Tally the lines in the material below that contain the string "pixels". Reply with the number alone.

Entries on locating words and elements:
--*--
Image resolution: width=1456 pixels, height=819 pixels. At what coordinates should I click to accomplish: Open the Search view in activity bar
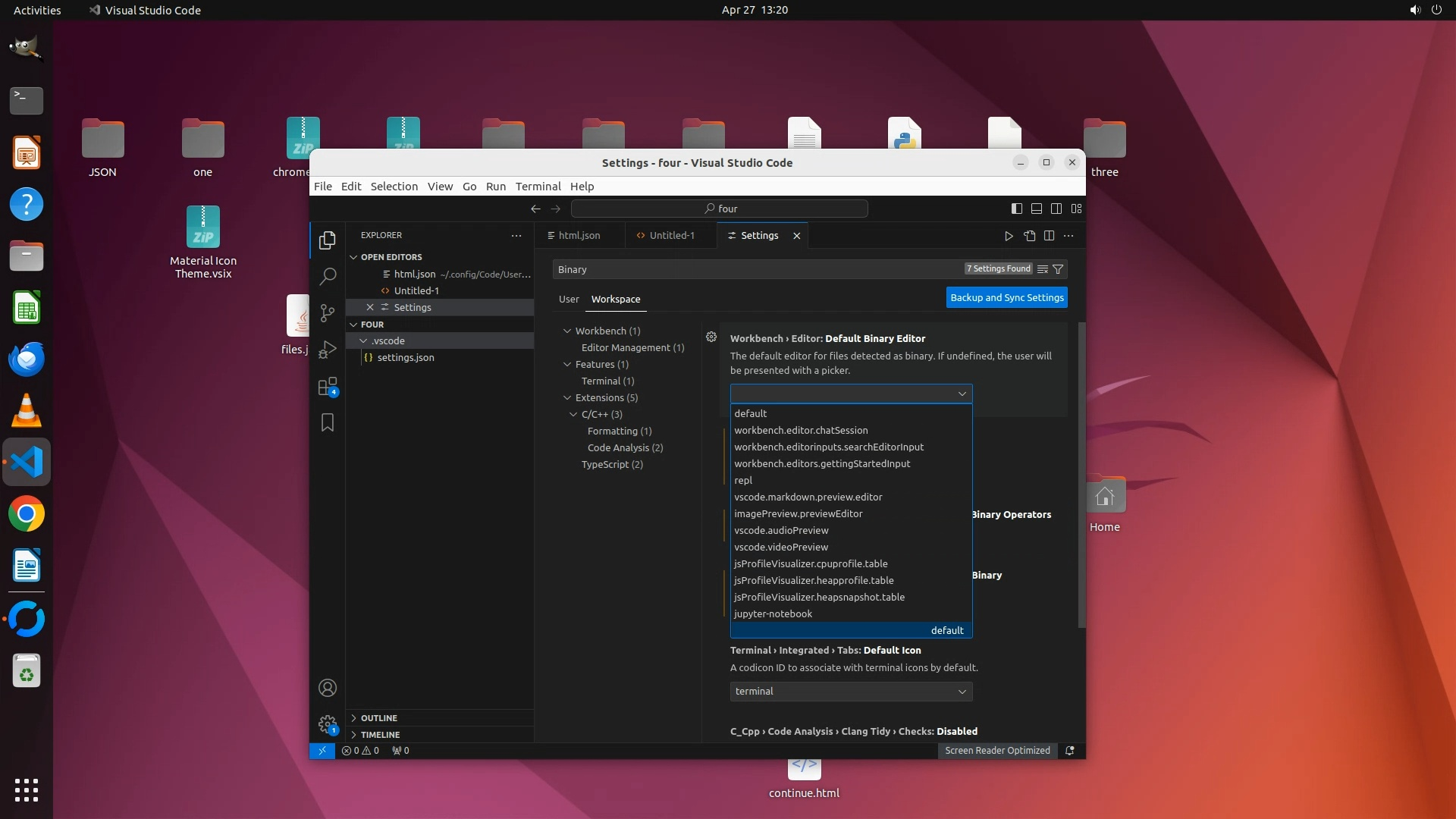coord(328,276)
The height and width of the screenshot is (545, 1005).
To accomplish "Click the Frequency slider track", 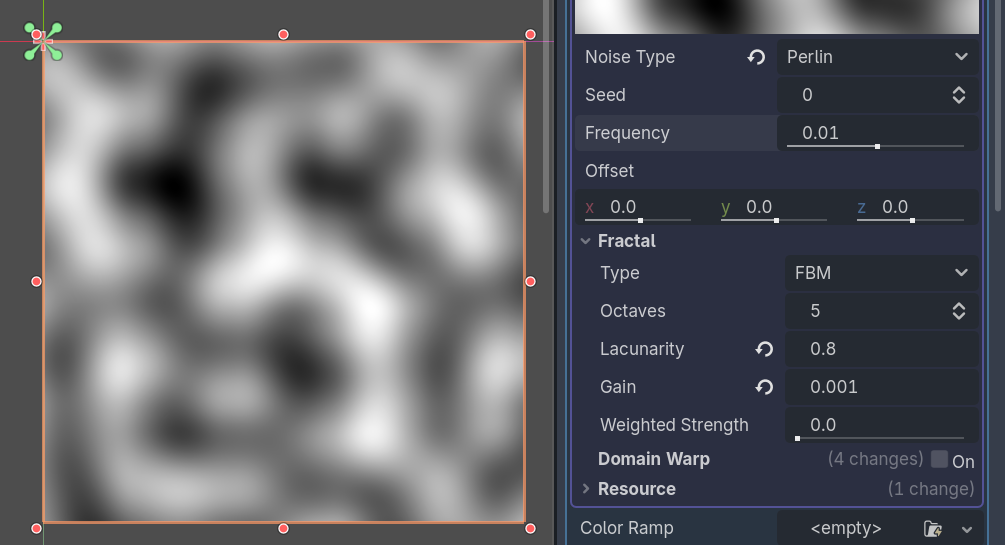I will 876,146.
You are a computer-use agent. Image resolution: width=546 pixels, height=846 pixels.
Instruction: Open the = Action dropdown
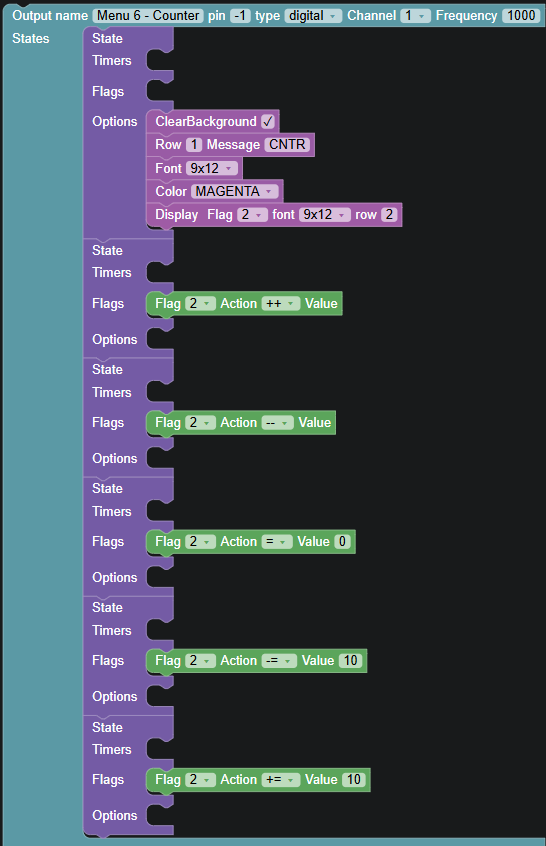(277, 542)
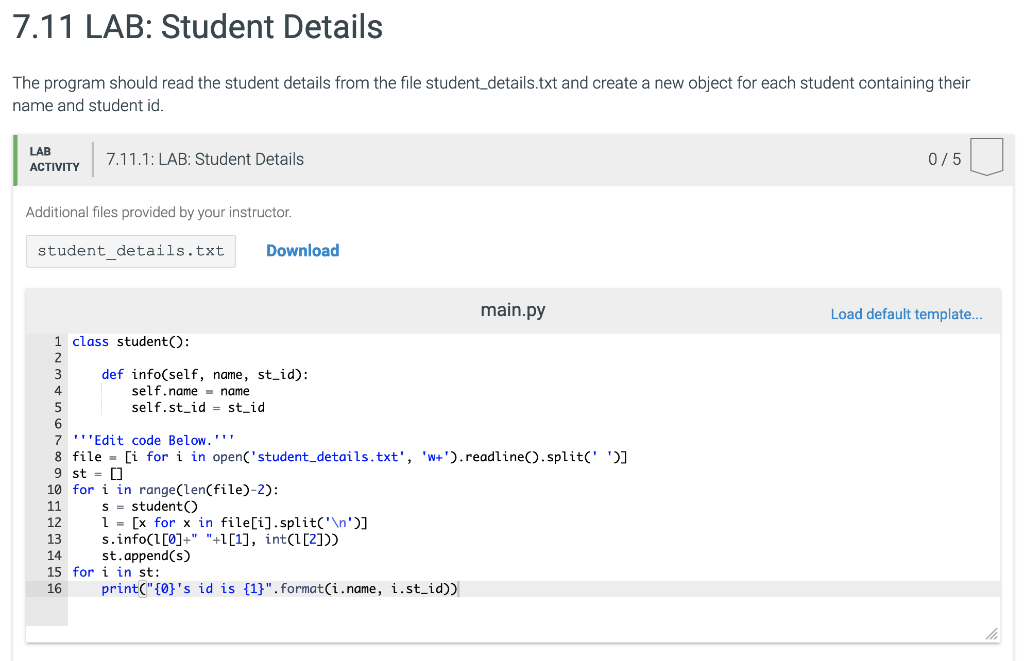This screenshot has height=661, width=1024.
Task: Download the student_details.txt file
Action: coord(302,251)
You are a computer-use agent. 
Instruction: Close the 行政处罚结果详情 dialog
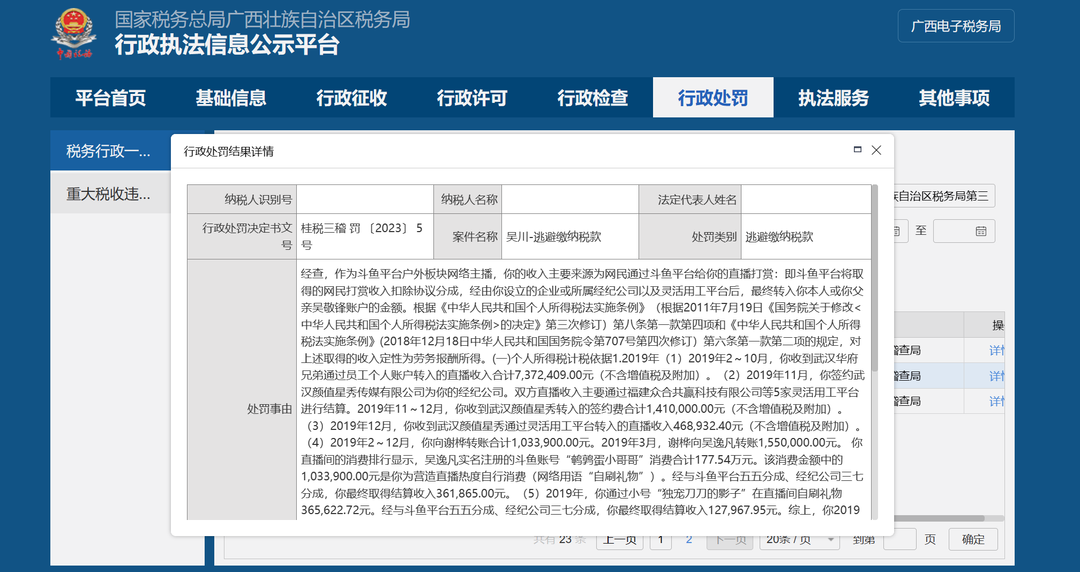click(876, 150)
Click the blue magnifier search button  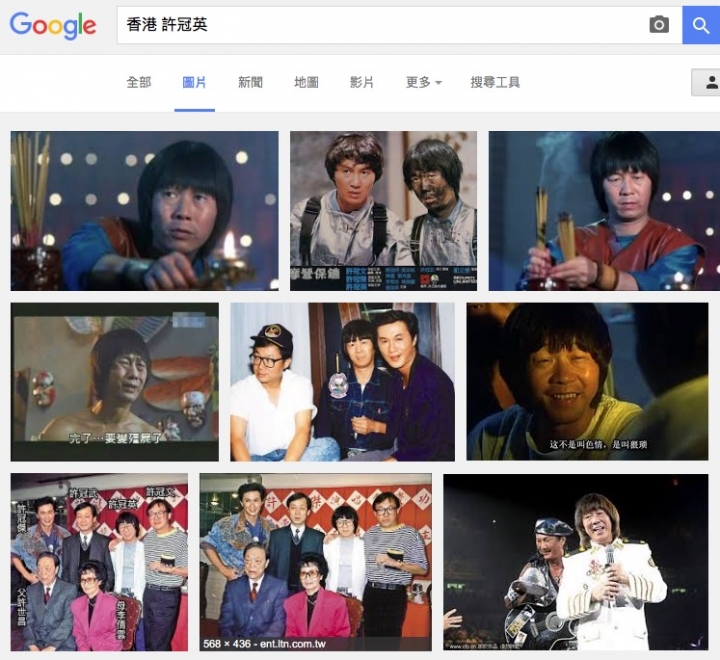pos(701,25)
--*--
• _Reply_: 2